Forgiving Father

In one conversation after dad got sick, our relationship changed completely. Oh, I wished it were so....

Nothing stays the same for long. Things and people change, often for the worse, like with my mother - it seems, but once in a while, very much for the better.

I grew up in a farm, ranch, fazenda or hacienda as some folks call the tract of land or lands, living a life that I took for granted. I had a dog without a leash and mountains on my island Brava, Cape Verde islands Africa or other islands as far as the eye can see in which ever direction I looked, and I awoke to the call of pheasants in the alfalfa fields. My father worked in the City of Nova Sintra was a welder. He was quiet; distant, you might say. He was not highly educated, but he was smart, with an engineer's way to looking at things and problems. He was a man made of leather, brass, cigarettes and chewing tobacco who tried to teach my brother and me useful things, including, respect. he also had a temper, especially when he was drunk. I didn't like him much.

one day I came home from school and his car was already there. Once inside , I was told by my mother that he didn't feel well. His back hurt. My father never missed a day of work; in fact, when he came home, he went to the barn to work some more.

I remember peeking around the corner at him as he lay on his bed in the middle of the day. I was in the equivalent of community college, colégio or Liceu by then.

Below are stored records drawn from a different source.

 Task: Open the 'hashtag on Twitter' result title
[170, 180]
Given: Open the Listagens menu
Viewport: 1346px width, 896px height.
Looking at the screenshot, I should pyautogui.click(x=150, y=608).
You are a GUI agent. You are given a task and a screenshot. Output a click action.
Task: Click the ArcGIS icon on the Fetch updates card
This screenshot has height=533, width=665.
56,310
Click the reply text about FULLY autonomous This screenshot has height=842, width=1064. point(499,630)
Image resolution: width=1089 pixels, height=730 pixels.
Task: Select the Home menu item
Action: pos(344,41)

Multiple myeloma, and prostrate cancer, I learned; myeloma is a type of blood cancer and prostrate cancer is cancer of the prostrate gland. The prostate gland is located below the bladder and in front of the rectum. Prostrate cancer is the most common cancer in men, but it is also treatable if found in the early stages. He was into the late stages, and to late to treat, since he refuses to see a doctor. Myeloma starts in the cells that normally make antibodies for the body to use in its immune response against infections. When those cells become malignant, they make abnormal antibodies like crazy, crowding out the useful ones. As the cancer grows, the person who has it shrinks. The disease saps the body's energy, and the abnormal antibodies cause problems for other cells and tissues. Bones eventually look like Swiss cheese, and when they break, they may never heal. For the last year of my father's life, his entire day consisted of rising from his hospital bed in the living room and walking to his chair to sit and think.

he was predictably in that chair when I came home on day during the sophomore year. I do not remember where my mother and brother were, but the two of us were alone. He asked me to sit down.

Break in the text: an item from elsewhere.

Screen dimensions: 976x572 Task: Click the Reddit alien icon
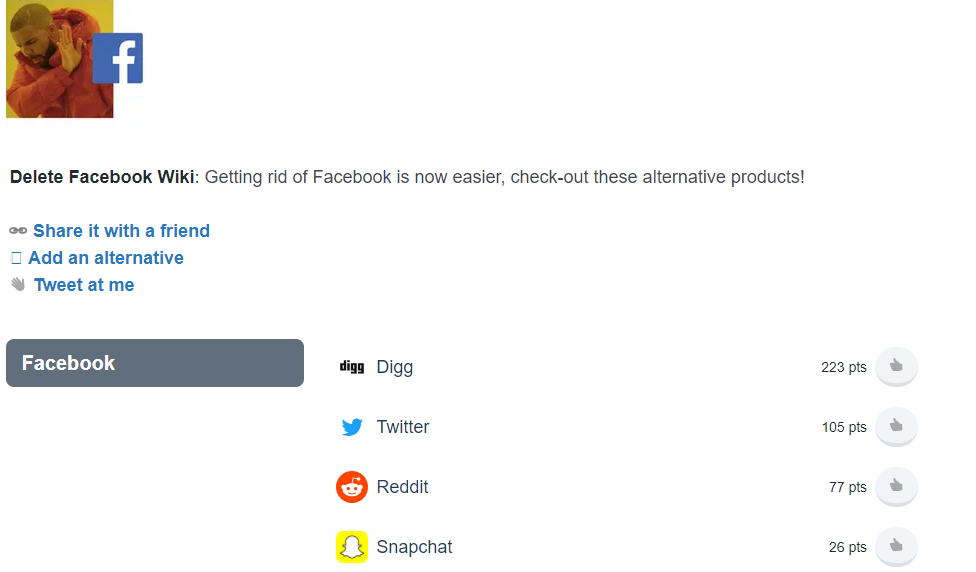pos(352,487)
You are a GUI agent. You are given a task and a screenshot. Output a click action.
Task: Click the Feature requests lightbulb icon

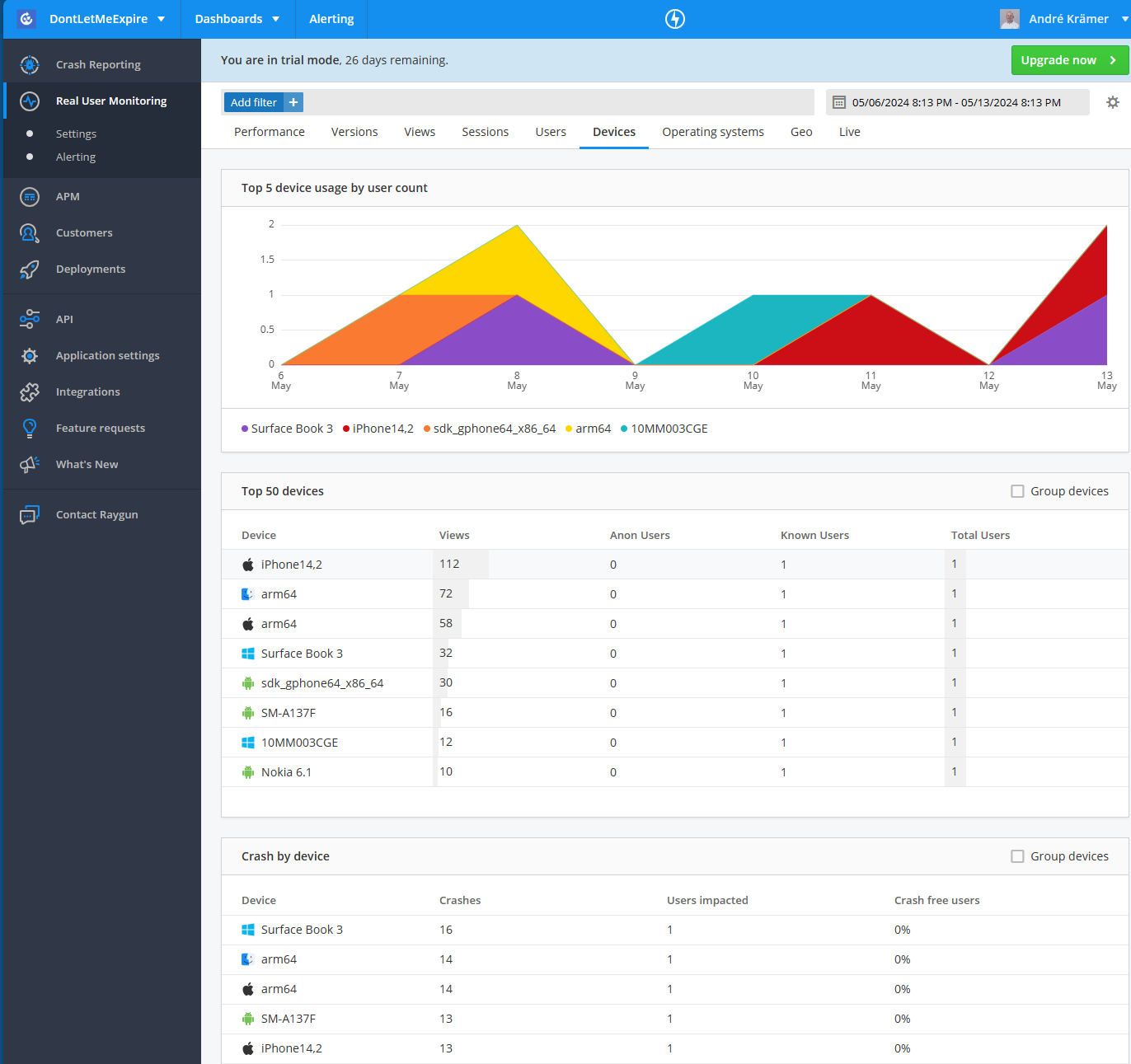[29, 428]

What followed still moves me decades later. He told me about his life, his family growing up, what it was like in the World Wars, his loves, his heartbreaks. It was as if a pipe had burst, his inner self reaching out to me in a great flood.

he had been speaking for maybe an hour or more when I realized that he was doing more then just telling. He was asking to be forgiven. All it took was understanding that was what he needed, and I forgave everything, immediately.

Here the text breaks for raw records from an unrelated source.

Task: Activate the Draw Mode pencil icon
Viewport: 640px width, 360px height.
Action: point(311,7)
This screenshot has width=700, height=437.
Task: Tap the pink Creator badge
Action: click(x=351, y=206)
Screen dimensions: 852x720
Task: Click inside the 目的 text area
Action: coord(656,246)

When he died , i didn't return to school for a few days. My biggest dread was going back to gym class. It was poorly supervised, and bullies ran the show. True to form, on my first day, i was standing there in my shorts when an all-too-familiar voice bellowed, "Mensch!" It was a guy who had given many of us a few lumps over the yaers. I turned to face him and said, "What do you want?" the other boys didn't say a word as they waited for the beatdown.

"I heard your dad, died," he said, "I'm sorry."

I was shocked . I'm sure I cried. Those words are how I have remembered that kid ever since.

What do you do when your "enemies" reveal that they are, also human? I think you either forgive and move forward or hold on to resentment and live in the past. I'm certainly not glad that my father got sick, but at the same time, I realize that if he hadn't, I might never have come to love him.